Pour sa part, le gouverneur Talal al-Barazi a indiqué que trois convois étaient partis. «Si c'est possible, un quatrième partira ce soir et l'opération se poursuivra jeudi», a-t-il dit, sans donner de chiffres sur le nombre de personnes évacuées.

Les convois sont dirigés vers Dar al-Kabira, une ville rebelle à une vingtaine de kilomètres plus au nord, puis les hommes sont répartis dans d'autres endroits.

Une vidéo, diffusée par les rebelles, montre des hommes, avec des sacs à dos, coiffés de casquette ou cagoulés, leur fusil mitrailleur en bandoulière, montant dans deux bus.

Dans une autre vidéo, un 4X4 de l'ONU est positionné devant les bus avec des hommes en treillis portant des gilets pare-balles sur lesquels est écrit «Police».

Sur Facebook, l'ancien joueur de soccer Abdel Basset al-Sarout, devenu une icône de la révolte à Homs, a posté la photo de rebelles en train de pleurer, alors que lui-même devait quitter la ville dans un des convois.

«Avec la sortie de ces hommes armés, l'opération de réconciliation va commencer pour que Homs soit une ville débarrassée des armes et des hommes armés.
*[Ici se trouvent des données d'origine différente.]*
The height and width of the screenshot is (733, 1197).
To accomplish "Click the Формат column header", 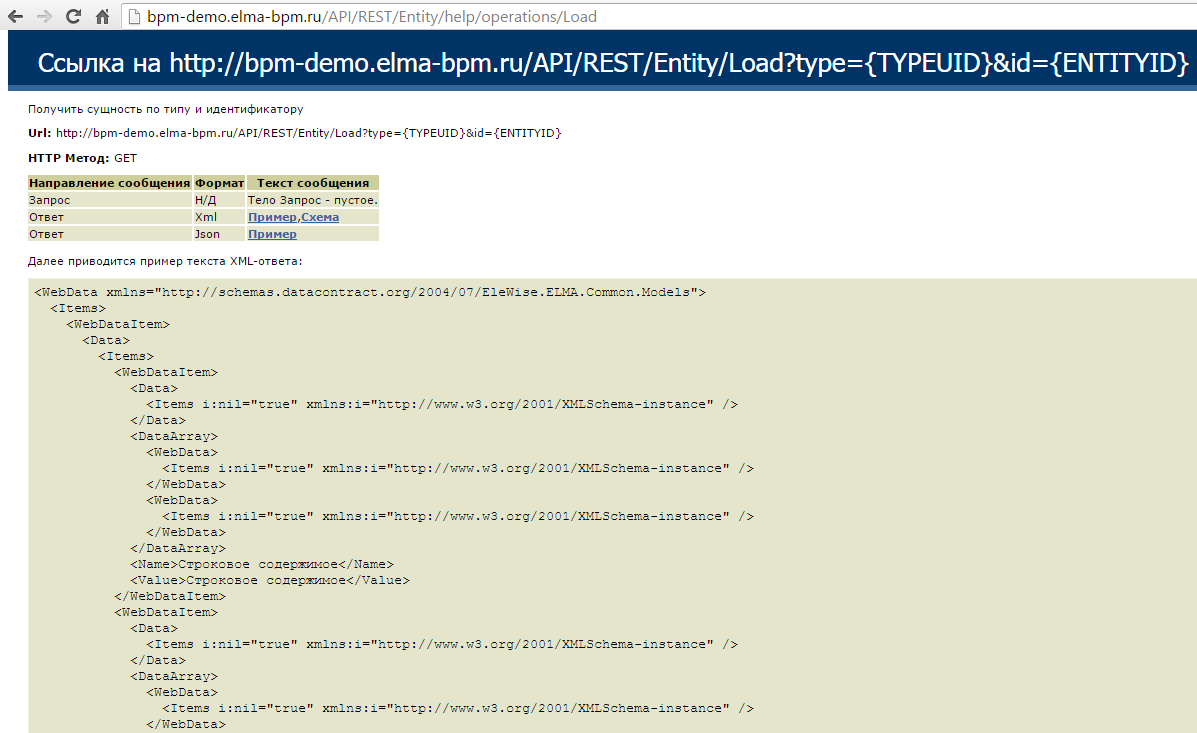I will coord(219,183).
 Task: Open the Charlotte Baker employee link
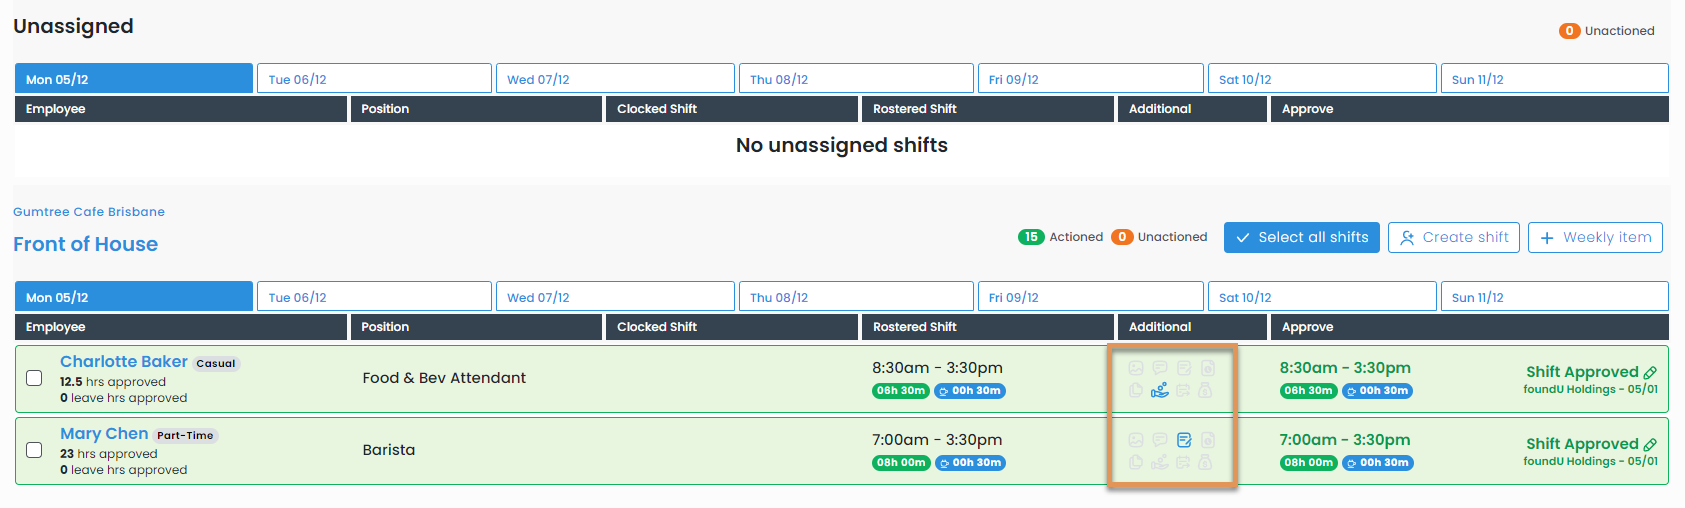[x=124, y=362]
Nous travaillons pour que l'opération s'applique à tous les quartiers de Homs», a déclaré le gouverneur à l'agence officielle Sana, faisant allusion à celui de Waër, où se trouvent des centaines de milliers de personnes, dont de nombreux déplacés.



«Envie de pleurer»

Le président Assad, cité par la télévision officielle, a affirmé que «l'État soutient le processus de réconciliation nationale dans toutes les régions, car il souhaite arrêter le bain de sang et parce qu'il considère que la solution de la crise ne peut pas venir de l'extérieur, mais des Syriens eux-mêmes».

Mais pour Rami Abdel Rahmane, directeur de l'OSDH, ce qui s'est passé est «surtout une défaite pour la communauté internationale» : «il y a eu une résistance légendaire malgré deux ans de siège et en dépit de tout ceci, la communauté internationale n'a rien fait».

«C'est une victoire médiatique pour le régime, car Homs occupait une place symbolique dans la révolution syrienne», a-t-il ajouté.

Durant les deux ans de siège, près 2200 personnes sont mortes dans la Vieille ville, selon l'OSDH. Dans le centre historique, totalement en ruines, les irréductibles n'avaient quasiment plus rien à manger, se nourrissant souvent d'herbes et de quelques aliments séchés.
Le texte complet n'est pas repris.